To do so, perform the following:
Once a passphrase of the local ssh key is added to
ssh-agent, you will not be prompted for the credentials the next time connecting to nodes via SSH or SCP. The following instructions outline adding a passphrase to the
ssh-agent on the system.
$ eval ssh-agent
ssh-add command prompts for a private key passphrase and adds it to the list maintained by
Enter your private key passphrase.
Before logging out, run the following:
$ kill $SSH_AGENT_PID
To automatically run this command when logging out, place it in the
.logout file if you are using csh or tcsh.
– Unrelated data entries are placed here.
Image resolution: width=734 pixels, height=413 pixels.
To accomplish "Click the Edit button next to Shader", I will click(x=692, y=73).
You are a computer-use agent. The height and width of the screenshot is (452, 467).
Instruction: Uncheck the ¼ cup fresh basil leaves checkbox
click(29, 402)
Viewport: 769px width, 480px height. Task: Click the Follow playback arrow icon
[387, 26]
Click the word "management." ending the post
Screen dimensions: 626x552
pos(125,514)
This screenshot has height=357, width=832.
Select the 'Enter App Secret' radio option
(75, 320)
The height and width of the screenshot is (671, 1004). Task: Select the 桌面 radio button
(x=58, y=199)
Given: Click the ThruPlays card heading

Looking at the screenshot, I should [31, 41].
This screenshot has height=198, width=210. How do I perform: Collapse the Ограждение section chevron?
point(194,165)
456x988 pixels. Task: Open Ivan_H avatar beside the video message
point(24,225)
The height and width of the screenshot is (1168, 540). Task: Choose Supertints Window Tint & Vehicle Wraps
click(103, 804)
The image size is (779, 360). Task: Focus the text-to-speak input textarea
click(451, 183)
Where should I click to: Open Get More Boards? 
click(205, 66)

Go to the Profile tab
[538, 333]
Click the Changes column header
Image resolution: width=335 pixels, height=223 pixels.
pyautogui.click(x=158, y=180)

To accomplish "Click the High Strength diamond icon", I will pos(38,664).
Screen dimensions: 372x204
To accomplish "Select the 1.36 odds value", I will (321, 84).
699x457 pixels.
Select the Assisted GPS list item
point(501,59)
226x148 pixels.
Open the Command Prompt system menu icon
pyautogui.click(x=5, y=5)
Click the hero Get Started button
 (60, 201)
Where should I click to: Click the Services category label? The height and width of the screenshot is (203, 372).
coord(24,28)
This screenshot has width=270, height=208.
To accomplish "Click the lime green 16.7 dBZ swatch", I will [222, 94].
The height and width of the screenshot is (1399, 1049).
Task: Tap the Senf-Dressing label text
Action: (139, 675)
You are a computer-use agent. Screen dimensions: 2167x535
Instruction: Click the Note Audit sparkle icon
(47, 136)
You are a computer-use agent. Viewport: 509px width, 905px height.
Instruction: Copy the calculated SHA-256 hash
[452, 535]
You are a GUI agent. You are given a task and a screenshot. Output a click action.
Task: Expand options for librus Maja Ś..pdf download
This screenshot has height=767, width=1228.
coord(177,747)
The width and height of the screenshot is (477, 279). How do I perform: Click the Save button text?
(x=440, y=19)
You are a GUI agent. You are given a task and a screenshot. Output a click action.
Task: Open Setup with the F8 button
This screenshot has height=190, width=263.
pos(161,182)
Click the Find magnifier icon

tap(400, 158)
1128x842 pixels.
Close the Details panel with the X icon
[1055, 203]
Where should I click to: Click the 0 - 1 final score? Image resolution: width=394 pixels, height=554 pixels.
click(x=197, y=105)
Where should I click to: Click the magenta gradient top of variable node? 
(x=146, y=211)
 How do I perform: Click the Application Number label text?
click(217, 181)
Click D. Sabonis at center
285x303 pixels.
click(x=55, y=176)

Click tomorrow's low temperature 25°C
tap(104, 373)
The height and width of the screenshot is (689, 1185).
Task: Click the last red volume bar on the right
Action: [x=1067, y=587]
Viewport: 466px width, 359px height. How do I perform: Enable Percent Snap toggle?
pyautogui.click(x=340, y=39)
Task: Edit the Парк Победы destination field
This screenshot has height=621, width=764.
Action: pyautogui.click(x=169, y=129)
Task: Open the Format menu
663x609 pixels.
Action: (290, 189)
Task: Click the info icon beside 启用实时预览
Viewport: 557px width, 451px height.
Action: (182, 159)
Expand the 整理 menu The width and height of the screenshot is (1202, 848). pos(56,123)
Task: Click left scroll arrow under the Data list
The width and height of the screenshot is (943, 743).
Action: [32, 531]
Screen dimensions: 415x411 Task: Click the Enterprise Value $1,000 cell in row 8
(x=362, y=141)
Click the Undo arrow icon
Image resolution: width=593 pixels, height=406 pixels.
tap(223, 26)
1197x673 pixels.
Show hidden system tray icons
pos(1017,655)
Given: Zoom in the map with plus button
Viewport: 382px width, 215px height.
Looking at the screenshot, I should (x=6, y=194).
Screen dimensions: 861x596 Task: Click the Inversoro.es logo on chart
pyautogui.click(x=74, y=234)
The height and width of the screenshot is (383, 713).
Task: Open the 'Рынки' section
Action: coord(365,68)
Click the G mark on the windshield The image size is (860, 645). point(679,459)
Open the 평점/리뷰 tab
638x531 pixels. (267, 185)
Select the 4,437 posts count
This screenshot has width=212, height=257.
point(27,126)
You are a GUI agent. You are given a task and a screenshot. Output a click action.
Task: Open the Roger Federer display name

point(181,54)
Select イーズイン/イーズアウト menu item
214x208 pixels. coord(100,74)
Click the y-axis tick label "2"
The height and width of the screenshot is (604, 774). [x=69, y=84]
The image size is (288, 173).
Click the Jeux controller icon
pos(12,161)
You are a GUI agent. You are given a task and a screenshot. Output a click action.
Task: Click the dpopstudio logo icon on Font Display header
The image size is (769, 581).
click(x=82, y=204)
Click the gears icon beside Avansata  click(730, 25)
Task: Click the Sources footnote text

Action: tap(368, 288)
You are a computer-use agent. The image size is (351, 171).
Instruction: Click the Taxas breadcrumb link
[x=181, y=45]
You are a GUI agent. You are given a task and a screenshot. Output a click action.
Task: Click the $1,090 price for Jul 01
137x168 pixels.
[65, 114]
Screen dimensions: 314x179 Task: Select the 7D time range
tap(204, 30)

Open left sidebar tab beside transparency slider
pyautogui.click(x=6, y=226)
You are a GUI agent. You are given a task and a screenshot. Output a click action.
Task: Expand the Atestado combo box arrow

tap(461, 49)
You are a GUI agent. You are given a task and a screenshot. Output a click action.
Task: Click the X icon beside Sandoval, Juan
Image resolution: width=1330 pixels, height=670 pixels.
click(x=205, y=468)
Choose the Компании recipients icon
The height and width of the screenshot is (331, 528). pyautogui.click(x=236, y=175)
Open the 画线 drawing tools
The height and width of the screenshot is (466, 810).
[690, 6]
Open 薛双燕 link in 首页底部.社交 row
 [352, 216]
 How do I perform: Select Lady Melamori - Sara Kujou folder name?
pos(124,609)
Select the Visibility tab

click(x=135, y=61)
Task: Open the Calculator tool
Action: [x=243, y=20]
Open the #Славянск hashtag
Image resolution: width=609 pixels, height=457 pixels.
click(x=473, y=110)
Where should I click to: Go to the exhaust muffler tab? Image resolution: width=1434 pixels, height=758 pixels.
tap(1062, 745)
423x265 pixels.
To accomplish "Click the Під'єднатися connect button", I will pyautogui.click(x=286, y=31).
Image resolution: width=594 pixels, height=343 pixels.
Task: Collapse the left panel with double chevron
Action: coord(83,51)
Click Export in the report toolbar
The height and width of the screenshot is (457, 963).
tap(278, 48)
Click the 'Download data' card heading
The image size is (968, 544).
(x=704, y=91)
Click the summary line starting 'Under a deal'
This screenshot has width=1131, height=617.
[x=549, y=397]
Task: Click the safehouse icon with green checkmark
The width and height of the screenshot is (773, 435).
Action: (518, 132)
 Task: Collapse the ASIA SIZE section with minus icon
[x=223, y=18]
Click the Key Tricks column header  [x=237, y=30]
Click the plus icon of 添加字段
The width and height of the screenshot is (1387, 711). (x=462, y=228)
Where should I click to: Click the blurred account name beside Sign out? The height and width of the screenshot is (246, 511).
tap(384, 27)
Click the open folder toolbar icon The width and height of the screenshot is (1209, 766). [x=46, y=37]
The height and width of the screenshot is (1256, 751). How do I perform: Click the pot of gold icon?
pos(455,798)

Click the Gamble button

Place the command in the
.bash_logout file if you are using bash.
Run the following command:
$ kubectl get nodes -o wide
A table of nodes and their IP addresses is displayed:
NAME STATUS AGE EXTERNAL-IP ip-192-0-2-18.us-west-2.compute.internal Ready 3d <none> ip-192-0-2-10.us-west-2.compute.internal Ready 3d 203.0.113.3 ip-192-0-2-12.us-west-2.compute.internal Ready 3d <none>
SSH to a controller node with its
EXTERNAL-IP, providing the
-A flag to forward the local
ssh-agent. Add the
-i option giving the location of the ssh key known to Tectonic:
$ ssh -A email@example.com -i /path/to/tectonic/cluster/ssh/key
The worker node is accessible from the controller because both machines are on the same private network, but the controller is the only public entry point into the cluster. From a controller, reach worker nodes on their internal cluster IP addresses. This address is encoded in the node's host name by convention. In this example, the worker node
ip-192-0-2-18.us-west-2.compute.internal listed by
kubectl get nodes -o wide has the internal IP 192.0.2.18.
Having connected to a controller, ssh from there to the target worker node's internal IP:
# From master node $ ssh firstname.lastname@example.org
View logs on the worker node by using
journalctl -xe or similar tools. Reading the system log has more information.